# Using the MODAC Client

In this tutorial, we will utilize the [MODAC API](https://modac.cancer.gov/swagger-ui/4.14.0/index.html#/) to download and run an existing model from https://modac.cancer.gov/. This can be useful when you are running AMPL on a remote machine, and cannot easily upload existing models.

## Configuration

In PrecisionFDA, you can declare `MODAC_USER` and `MODAC_PASS` in your `.env` file. See [PFDA.md](https://github.com/mass-matrix/AMPL/blob/master/PFDA.md#L44) for more information about the `.env` file. Alternatively, you can just set your environment like below:

In [1]:
import logging
import os

logger = logging.getLogger()
logger.setLevel(logging.INFO)

os.environ['MODAC_USER'] = 'herman@massmatrix.bio'
os.environ['MODAC_PASS'] = ''

## Downloading Existing Models

As an example, we use this [QMugs_HOMO_LUMO_GAP_Prediction_Model_AMPL16](https://modac.cancer.gov/assetDetails?returnToSearch=true&&dme_data_id=NCI-DME-MS01-106689321). However, you can choose any other model from this site. Be sure to copy `ASSET PATH`. For this example it's `/NCI_DOE_Archive/ATOM/QMugs/QMugs_HOMO-LUMO_Prediction_Model`

In [2]:
from atomsci.modac import *

client = MoDaCClient()

client.download_all_files_in_collection("/NCI_DOE_Archive/ATOM/QMugs_AMPL_16/QMugs_HOMO_LUMO_GAP_Prediction_Model_AMPL16")

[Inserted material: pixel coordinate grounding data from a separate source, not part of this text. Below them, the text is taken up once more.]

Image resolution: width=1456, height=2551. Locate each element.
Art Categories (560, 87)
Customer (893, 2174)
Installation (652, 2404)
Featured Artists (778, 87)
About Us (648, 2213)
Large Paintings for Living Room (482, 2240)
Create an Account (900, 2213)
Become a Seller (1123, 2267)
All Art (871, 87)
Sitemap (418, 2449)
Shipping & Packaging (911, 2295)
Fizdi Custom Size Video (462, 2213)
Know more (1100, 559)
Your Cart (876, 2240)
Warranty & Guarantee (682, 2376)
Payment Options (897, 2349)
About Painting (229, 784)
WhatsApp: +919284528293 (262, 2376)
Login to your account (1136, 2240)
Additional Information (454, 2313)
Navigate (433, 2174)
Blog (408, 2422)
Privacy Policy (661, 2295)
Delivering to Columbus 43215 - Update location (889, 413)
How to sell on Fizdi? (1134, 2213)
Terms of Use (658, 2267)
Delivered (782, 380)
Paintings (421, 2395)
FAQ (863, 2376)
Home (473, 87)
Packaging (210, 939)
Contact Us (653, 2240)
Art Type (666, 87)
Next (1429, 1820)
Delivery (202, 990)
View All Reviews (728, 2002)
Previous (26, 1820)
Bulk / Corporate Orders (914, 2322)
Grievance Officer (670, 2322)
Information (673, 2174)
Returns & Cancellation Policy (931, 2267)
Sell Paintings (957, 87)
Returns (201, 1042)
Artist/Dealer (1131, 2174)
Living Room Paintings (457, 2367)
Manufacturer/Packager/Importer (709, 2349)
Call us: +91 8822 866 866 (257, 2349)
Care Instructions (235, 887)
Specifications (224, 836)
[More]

Calling function 'download_all_files_in_collection' with args: ('/NCI_DOE_Archive/ATOM/QMugs_AMPL_16/QMugs_HOMO_LUMO_GAP_Prediction_Model_AMPL16',) kwargs: {}
Calling function 'get_collection' with args: ('/NCI_DOE_Archive/ATOM/QMugs_AMPL_16/QMugs_HOMO_LUMO_GAP_Prediction_Model_AMPL16',) kwargs: {}
Get collection. Making requests to https://modac.cancer.gov/api/collection//NCI_DOE_Archive/ATOM/QMugs_AMPL_16/QMugs_HOMO_LUMO_GAP_Prediction_Model_AMPL16
Function 'get_collection' returned: {'collectionId': 106689321, 'collectionName': '/NCI_DOE_Archive/ATOM/QMugs_AMPL_16/QMugs_HOMO_LUMO_GAP_Prediction_Model_AMPL16', 'absolutePath': '/NCI_DOE_Archive/ATOM/QMugs_AMPL_16/QMugs_HOMO_LUMO_GAP_Prediction_Model_AMPL16', 'collectionParentName': '/NCI_DOE_Archive/ATOM/QMugs_AMPL_16', 'collectionOwnerName': 'ncidoesvcp2', 'collectionOwnerZone': 'ncifprodZone', 'collectionMapId': '0', 'collectionInheritance': '1', 'createdAt': 1722000570000, 'specColType': 'NORMAL', 'subCollections': [{'id': 10675716

After the download is complete, you can see all the files get downloaded inside a folder which seems to be named by the model `ASSET NAME`. 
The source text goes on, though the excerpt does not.